---------- DATASET CONTENT ----------
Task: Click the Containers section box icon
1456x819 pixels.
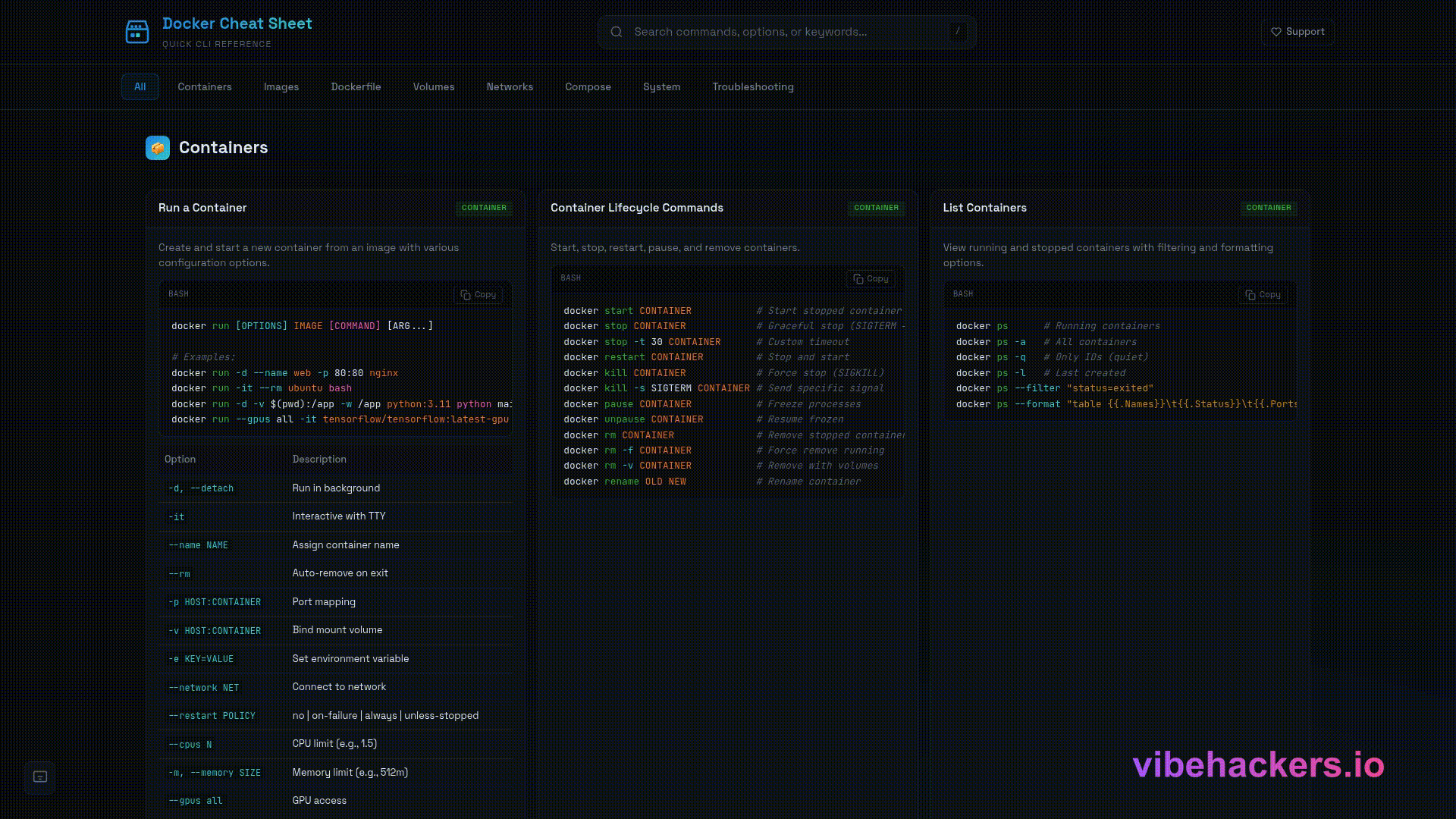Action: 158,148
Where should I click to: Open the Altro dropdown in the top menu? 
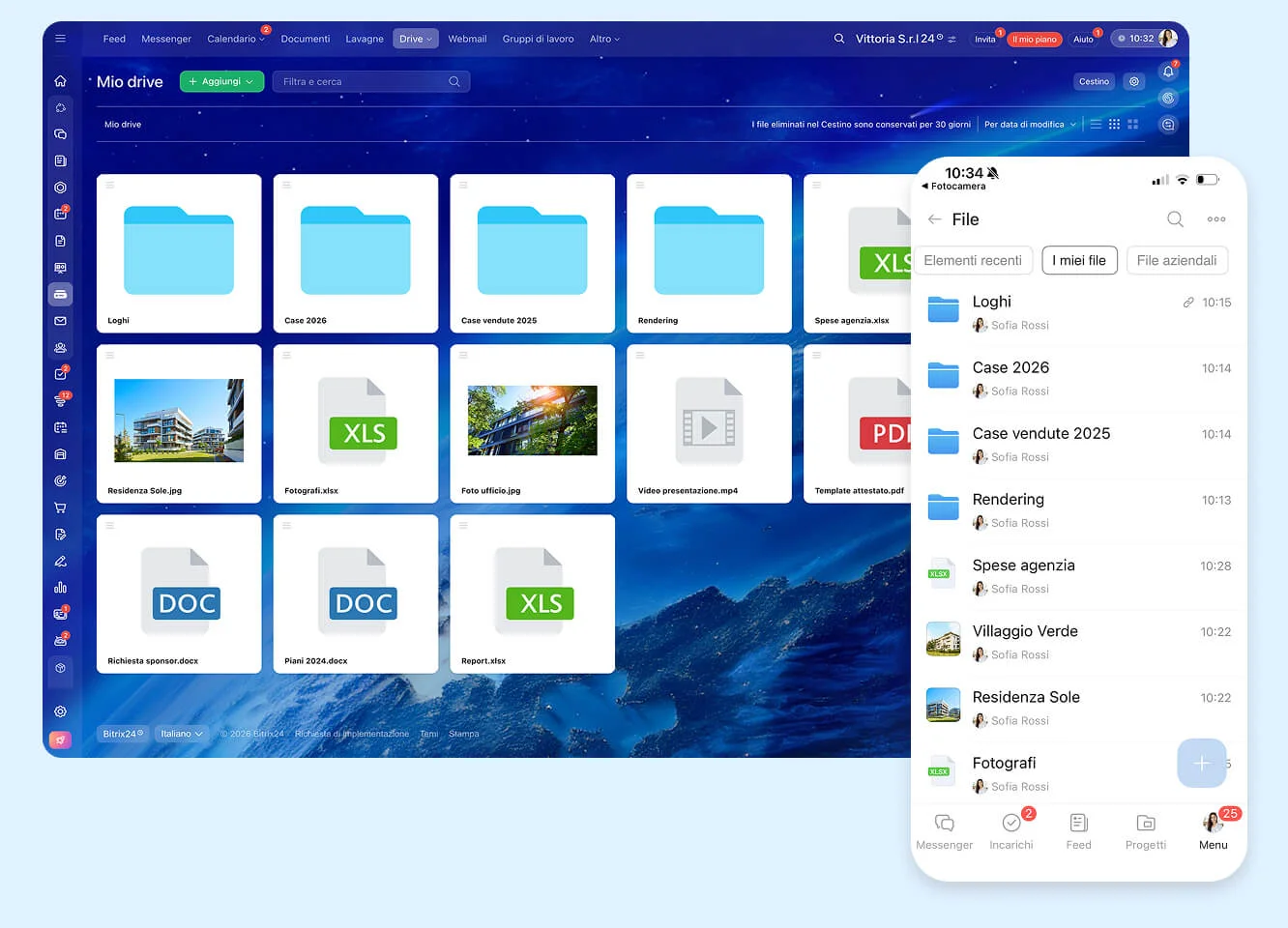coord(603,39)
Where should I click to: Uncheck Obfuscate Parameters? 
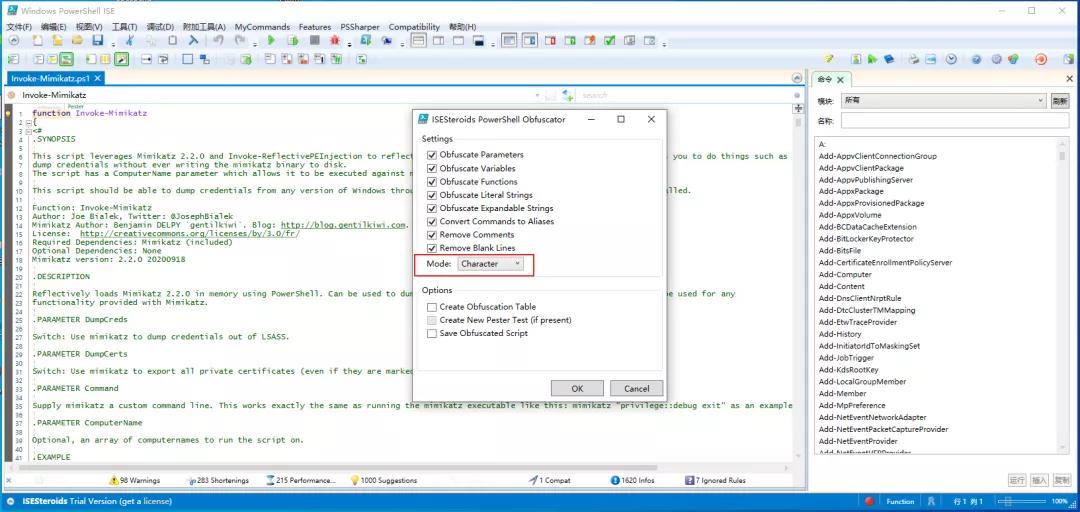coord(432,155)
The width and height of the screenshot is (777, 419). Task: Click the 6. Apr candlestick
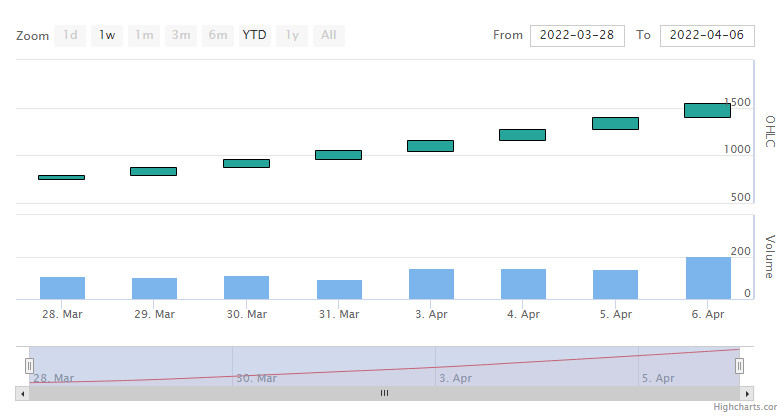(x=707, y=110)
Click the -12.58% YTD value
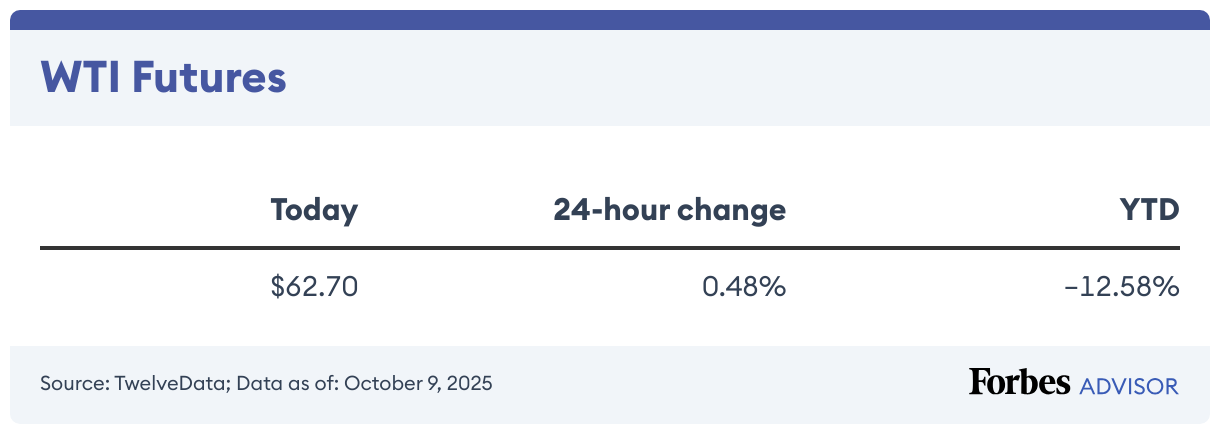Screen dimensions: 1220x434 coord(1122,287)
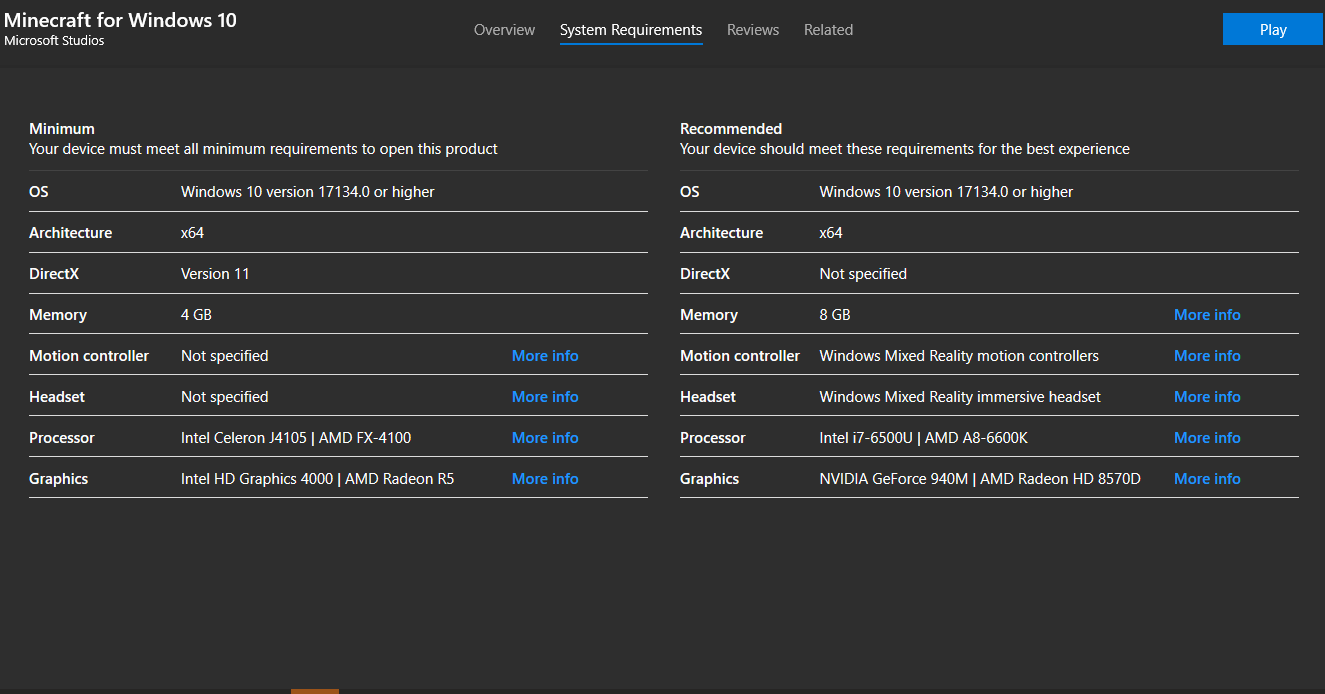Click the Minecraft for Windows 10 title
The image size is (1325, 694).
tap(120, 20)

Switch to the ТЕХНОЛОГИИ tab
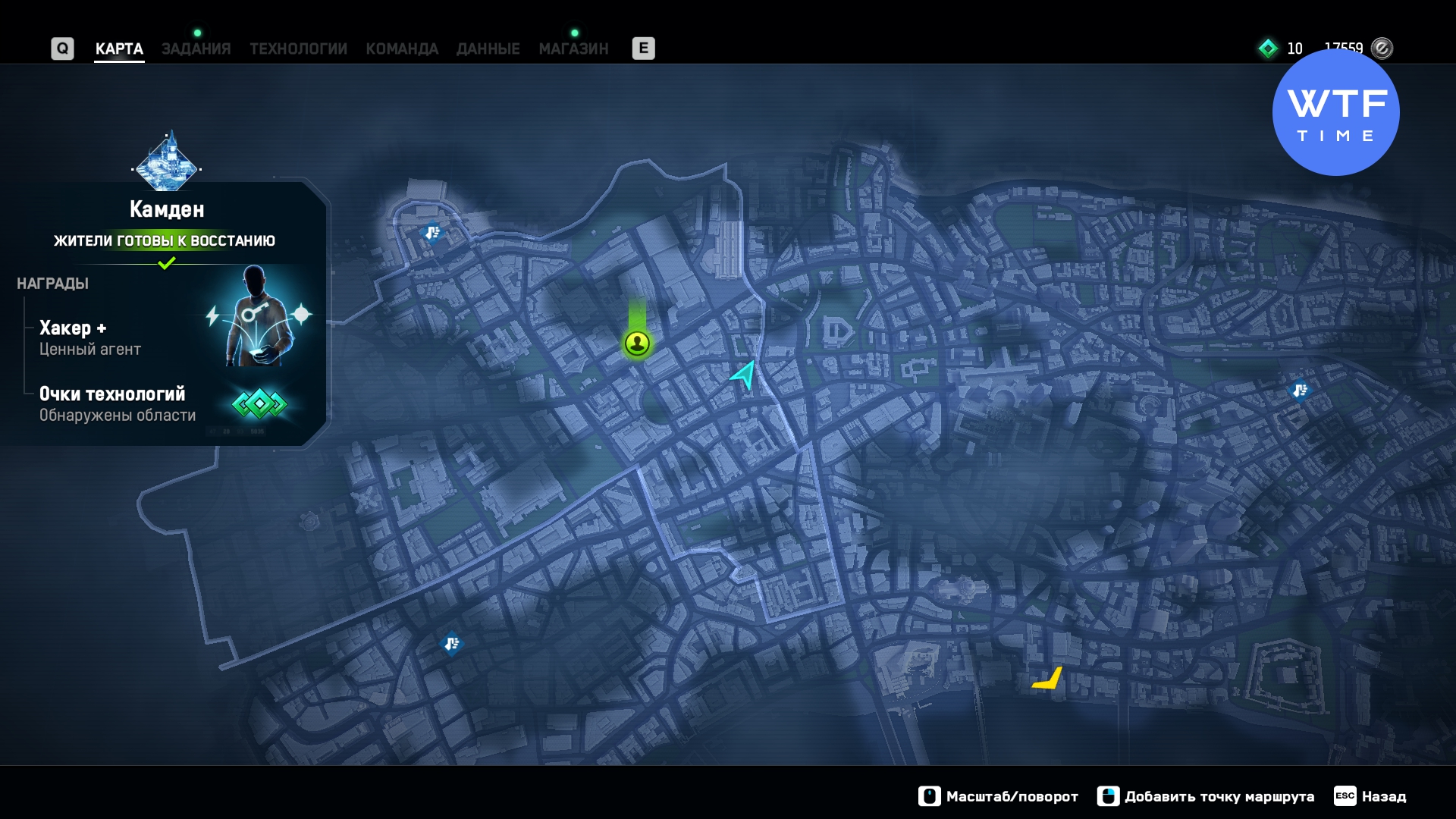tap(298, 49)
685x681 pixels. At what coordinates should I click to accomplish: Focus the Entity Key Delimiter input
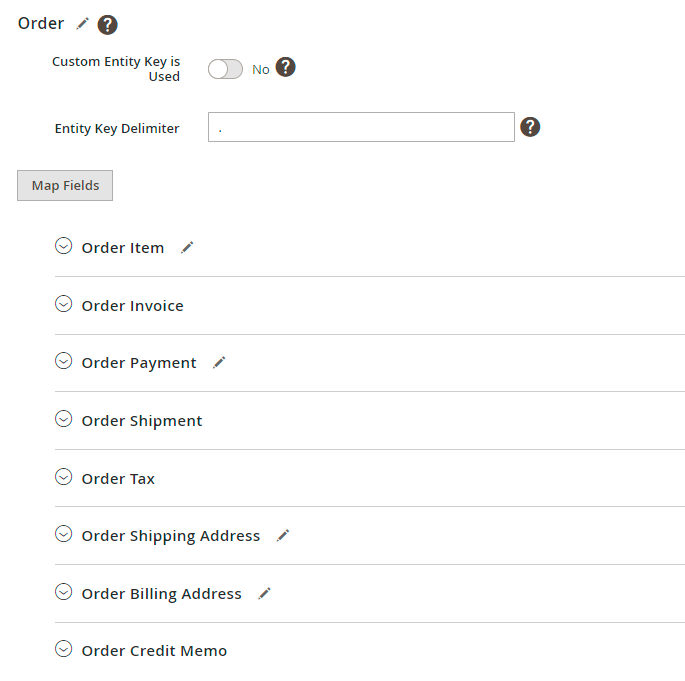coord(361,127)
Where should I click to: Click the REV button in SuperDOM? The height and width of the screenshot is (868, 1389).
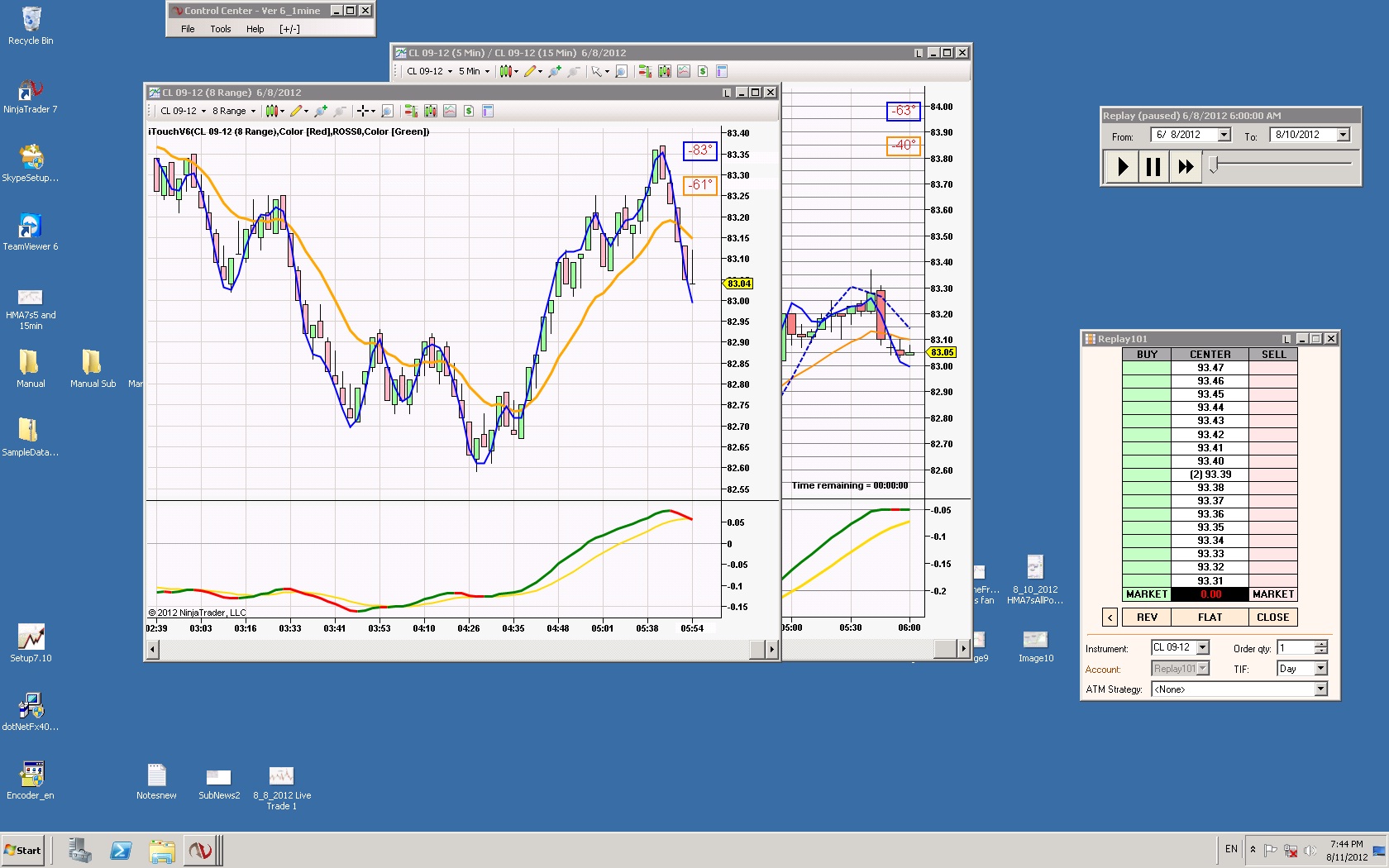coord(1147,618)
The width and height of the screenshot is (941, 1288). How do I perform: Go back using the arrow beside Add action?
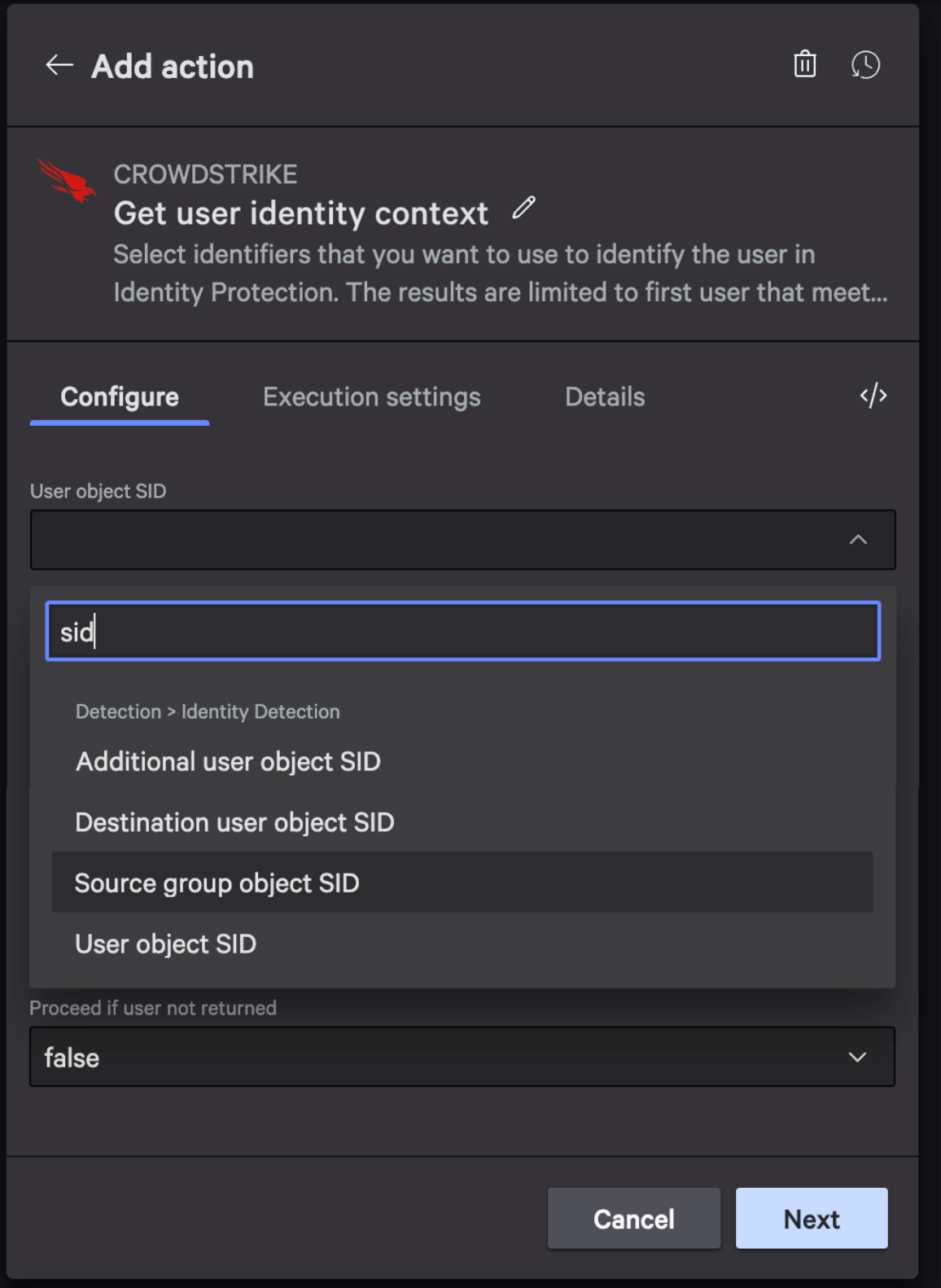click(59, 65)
----------
=== DESCRIPTION OF THE TASK ===
Gather every line of the records that contains the string "Where". Case counts.

=== TASK ANSWER ===
Where should I click to: Open the Altro dropdown in the top menu? 
Where should I click to: Uncheck Obfuscate Parameters? 
Where should I click to: Click the REV button in SuperDOM? The height and width of the screenshot is (868, 1389).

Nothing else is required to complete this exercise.